__Directions for this task__
Should a line below contain the word "Hide", report it.

__Provided records__
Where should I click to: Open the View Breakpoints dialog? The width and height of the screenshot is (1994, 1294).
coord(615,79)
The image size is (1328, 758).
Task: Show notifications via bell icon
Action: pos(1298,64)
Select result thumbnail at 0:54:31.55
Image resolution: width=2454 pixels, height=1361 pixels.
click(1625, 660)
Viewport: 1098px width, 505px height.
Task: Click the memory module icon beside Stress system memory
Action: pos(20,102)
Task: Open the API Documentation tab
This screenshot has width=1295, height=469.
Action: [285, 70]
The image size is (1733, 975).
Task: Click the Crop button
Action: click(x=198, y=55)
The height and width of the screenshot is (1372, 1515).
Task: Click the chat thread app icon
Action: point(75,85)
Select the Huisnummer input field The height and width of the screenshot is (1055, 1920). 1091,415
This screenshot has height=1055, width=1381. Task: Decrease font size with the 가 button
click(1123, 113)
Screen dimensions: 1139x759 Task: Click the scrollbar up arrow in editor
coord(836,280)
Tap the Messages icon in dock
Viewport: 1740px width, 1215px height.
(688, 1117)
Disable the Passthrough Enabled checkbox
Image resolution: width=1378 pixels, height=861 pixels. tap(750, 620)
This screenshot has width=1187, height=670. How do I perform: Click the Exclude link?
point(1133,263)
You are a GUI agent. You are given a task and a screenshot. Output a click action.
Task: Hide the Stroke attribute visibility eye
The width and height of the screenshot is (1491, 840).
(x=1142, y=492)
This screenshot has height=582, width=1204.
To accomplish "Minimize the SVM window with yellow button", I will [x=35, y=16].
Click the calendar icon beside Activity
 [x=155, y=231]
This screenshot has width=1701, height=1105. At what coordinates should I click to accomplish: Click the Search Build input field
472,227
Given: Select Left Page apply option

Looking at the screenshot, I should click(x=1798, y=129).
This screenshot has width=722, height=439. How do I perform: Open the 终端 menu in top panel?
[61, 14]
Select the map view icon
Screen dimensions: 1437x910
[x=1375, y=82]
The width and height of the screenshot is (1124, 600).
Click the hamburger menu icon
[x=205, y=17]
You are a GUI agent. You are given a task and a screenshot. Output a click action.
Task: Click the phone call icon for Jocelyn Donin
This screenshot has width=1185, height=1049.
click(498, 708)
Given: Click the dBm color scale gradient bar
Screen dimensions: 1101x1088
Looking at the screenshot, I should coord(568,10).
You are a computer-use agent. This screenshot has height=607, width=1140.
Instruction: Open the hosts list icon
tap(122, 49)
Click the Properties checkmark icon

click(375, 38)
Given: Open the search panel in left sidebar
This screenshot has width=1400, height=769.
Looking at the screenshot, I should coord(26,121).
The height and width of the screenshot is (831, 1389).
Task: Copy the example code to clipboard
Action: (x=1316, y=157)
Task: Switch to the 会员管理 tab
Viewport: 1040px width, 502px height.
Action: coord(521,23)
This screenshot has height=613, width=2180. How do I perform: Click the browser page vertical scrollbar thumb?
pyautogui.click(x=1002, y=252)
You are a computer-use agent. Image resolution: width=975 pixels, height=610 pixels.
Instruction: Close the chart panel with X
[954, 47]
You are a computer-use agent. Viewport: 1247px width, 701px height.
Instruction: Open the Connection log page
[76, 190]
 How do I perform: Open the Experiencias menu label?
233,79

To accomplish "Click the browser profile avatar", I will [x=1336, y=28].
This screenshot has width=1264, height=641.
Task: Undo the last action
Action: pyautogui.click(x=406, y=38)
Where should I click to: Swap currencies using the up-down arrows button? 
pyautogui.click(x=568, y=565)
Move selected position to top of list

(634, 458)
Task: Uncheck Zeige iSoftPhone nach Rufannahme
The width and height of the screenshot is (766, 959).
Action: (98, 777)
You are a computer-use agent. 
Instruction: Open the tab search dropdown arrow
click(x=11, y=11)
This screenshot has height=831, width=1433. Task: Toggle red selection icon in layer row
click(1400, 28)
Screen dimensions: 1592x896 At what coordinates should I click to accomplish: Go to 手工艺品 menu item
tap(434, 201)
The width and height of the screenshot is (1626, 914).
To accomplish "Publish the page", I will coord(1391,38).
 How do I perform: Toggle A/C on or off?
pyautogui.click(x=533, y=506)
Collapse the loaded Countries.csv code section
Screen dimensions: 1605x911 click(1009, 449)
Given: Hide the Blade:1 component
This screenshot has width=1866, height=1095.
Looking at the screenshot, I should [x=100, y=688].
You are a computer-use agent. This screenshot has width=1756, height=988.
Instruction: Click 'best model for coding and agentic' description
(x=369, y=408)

__Response below__
Task: Hide the Stroke attribute visibility eye
Given: Hide the Blade:1 component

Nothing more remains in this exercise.